• **Supplied data**
________

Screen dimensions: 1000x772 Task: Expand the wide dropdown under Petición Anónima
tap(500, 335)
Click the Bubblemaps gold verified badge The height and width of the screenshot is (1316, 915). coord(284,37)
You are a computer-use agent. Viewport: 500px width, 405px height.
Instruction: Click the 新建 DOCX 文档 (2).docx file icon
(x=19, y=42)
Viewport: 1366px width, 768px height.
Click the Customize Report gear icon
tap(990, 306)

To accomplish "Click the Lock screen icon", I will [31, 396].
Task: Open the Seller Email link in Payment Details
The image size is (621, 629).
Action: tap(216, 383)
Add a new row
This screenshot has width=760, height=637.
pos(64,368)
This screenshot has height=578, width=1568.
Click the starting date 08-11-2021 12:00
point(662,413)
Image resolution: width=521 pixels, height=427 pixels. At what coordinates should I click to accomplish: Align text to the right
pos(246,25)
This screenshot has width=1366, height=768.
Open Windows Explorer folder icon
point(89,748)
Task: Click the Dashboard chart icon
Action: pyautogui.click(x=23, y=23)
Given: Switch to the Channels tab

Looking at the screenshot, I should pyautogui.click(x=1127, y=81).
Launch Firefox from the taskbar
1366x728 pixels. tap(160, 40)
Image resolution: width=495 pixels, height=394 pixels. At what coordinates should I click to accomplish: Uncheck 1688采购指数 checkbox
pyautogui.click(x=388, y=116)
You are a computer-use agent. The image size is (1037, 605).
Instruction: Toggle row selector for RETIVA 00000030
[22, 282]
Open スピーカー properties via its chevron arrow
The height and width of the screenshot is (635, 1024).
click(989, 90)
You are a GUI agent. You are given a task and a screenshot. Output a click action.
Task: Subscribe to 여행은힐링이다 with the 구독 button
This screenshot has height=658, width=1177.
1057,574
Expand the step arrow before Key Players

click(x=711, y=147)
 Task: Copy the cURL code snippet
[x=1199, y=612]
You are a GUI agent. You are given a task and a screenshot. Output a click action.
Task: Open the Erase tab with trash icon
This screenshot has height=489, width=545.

________

• **Work order**
All of the entries are to be transcribed exactly.

• **Response area**
Screen dimensions: 1000x772 Task: Expand the wide dropdown under Petición Anónima
tap(500, 335)
Click the Bubblemaps gold verified badge The height and width of the screenshot is (1316, 915). coord(284,37)
You are a computer-use agent. Viewport: 500px width, 405px height.
Instruction: Click the 新建 DOCX 文档 (2).docx file icon
(x=19, y=42)
Viewport: 1366px width, 768px height.
Click the Customize Report gear icon
tap(990, 306)

To accomplish "Click the Lock screen icon", I will [31, 396].
Task: Open the Seller Email link in Payment Details
The image size is (621, 629).
Action: tap(216, 383)
Add a new row
This screenshot has width=760, height=637.
pos(64,368)
This screenshot has height=578, width=1568.
Click the starting date 08-11-2021 12:00
point(662,413)
Image resolution: width=521 pixels, height=427 pixels. At what coordinates should I click to accomplish: Align text to the right
pos(246,25)
This screenshot has width=1366, height=768.
Open Windows Explorer folder icon
point(89,748)
Task: Click the Dashboard chart icon
Action: pyautogui.click(x=23, y=23)
Given: Switch to the Channels tab

Looking at the screenshot, I should pyautogui.click(x=1127, y=81).
Launch Firefox from the taskbar
1366x728 pixels. tap(160, 40)
Image resolution: width=495 pixels, height=394 pixels. At what coordinates should I click to accomplish: Uncheck 1688采购指数 checkbox
pyautogui.click(x=388, y=116)
You are a computer-use agent. The image size is (1037, 605).
Instruction: Toggle row selector for RETIVA 00000030
[22, 282]
Open スピーカー properties via its chevron arrow
The height and width of the screenshot is (635, 1024).
click(989, 90)
You are a GUI agent. You are given a task and a screenshot. Output a click action.
Task: Subscribe to 여행은힐링이다 with the 구독 button
This screenshot has height=658, width=1177.
1057,574
Expand the step arrow before Key Players

click(x=711, y=147)
 Task: Copy the cURL code snippet
[x=1199, y=612]
You are a GUI agent. You are given a task and a screenshot. Output a click action.
Task: Open the Erase tab with trash icon
This screenshot has height=489, width=545.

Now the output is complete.